** Data for analysis **
┌──

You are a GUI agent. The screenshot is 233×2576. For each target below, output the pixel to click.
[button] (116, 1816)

└──
┌──

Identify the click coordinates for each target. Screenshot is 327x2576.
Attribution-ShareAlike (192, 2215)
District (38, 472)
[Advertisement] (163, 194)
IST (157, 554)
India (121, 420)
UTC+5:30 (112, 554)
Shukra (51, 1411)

└──
┌──

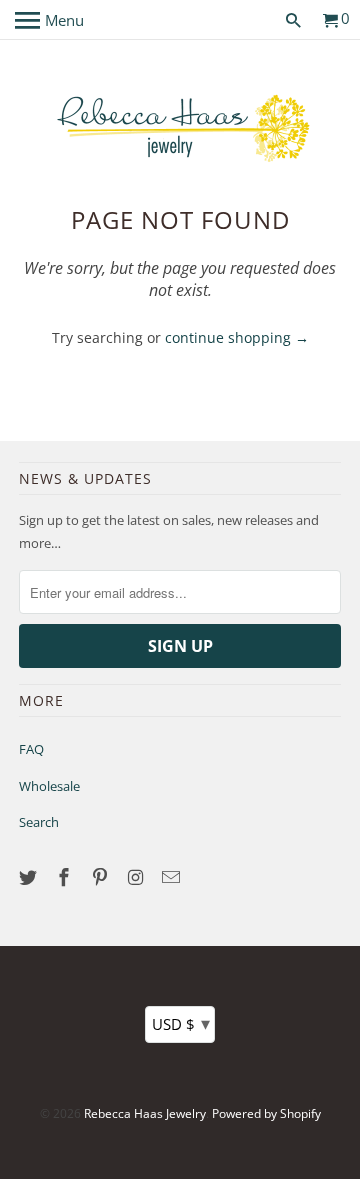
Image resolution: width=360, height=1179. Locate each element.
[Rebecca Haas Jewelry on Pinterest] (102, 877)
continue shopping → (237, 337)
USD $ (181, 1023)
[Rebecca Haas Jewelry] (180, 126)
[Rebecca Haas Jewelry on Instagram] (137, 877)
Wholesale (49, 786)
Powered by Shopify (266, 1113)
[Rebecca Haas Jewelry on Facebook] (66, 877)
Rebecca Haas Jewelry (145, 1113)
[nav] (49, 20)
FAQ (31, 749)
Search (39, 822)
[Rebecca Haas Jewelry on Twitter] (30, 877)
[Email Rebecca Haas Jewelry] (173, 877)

└──

** The problem **
From the line holding "You are a GUI" to the line holding "[button] (116, 1816)", inclusive, restate each line above exactly as written.

** Problem solution **
You are a GUI agent. The screenshot is 233×2576. For each target below, output the pixel to click.
[button] (116, 1816)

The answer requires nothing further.